** Written problem **
Repeat the material from the line holding "Task: Choose the x-axis label 2022-1" through the line holding "Action: click(539, 191)", inclusive, with each coordinate in the answers offset by 74 and every other line left as it stands.
----------------
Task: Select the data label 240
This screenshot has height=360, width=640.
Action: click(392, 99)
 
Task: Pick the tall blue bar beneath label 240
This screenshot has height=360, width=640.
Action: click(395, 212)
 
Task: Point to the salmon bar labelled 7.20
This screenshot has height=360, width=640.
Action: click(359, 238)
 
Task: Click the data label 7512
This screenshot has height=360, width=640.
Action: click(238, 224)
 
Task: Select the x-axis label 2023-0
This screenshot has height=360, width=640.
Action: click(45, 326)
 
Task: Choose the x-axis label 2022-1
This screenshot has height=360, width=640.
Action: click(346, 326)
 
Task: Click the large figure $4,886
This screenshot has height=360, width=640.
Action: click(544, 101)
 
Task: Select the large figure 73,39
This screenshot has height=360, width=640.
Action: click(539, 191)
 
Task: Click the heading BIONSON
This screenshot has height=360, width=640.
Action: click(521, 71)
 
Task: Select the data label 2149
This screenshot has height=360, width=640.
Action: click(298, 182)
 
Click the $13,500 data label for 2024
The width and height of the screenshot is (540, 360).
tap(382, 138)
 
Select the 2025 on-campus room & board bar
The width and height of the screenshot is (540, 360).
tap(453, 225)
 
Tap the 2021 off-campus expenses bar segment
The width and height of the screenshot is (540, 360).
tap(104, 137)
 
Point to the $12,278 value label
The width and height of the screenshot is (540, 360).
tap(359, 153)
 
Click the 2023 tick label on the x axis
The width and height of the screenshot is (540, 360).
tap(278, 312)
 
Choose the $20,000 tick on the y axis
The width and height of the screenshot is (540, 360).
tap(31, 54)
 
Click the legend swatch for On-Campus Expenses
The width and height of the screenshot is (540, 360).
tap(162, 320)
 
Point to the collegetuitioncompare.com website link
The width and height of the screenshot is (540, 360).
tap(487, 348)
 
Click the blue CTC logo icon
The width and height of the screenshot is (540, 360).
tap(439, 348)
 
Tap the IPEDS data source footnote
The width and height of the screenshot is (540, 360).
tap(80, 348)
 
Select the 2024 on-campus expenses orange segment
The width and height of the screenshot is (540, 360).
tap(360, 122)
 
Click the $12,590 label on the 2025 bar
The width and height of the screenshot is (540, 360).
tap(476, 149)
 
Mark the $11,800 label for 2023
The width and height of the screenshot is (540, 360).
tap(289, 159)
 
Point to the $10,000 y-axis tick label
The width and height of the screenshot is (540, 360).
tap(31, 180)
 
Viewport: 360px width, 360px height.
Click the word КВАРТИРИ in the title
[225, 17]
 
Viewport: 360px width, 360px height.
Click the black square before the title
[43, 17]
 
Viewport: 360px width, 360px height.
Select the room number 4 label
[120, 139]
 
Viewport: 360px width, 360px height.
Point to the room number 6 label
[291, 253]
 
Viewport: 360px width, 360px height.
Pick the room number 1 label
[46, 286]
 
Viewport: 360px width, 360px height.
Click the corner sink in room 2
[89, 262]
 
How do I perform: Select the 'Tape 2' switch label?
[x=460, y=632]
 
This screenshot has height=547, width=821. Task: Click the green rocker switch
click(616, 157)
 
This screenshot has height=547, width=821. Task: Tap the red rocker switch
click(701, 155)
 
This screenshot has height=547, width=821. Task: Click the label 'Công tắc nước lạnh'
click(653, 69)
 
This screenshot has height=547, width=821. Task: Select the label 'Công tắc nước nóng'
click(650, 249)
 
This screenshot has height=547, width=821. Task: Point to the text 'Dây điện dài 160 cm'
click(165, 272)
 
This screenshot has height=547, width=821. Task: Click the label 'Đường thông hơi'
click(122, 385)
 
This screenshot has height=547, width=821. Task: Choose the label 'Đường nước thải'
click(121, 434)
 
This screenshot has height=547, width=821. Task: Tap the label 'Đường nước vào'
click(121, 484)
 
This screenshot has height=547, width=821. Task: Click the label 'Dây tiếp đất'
----------------
** Exercise answer **
Task: Choose the x-axis label 2022-1
This screenshot has height=360, width=640.
Action: click(420, 400)
 
Task: Click the large figure $4,886
This screenshot has height=360, width=640.
Action: click(618, 175)
 
Task: Select the large figure 73,39
This screenshot has height=360, width=640.
Action: click(613, 265)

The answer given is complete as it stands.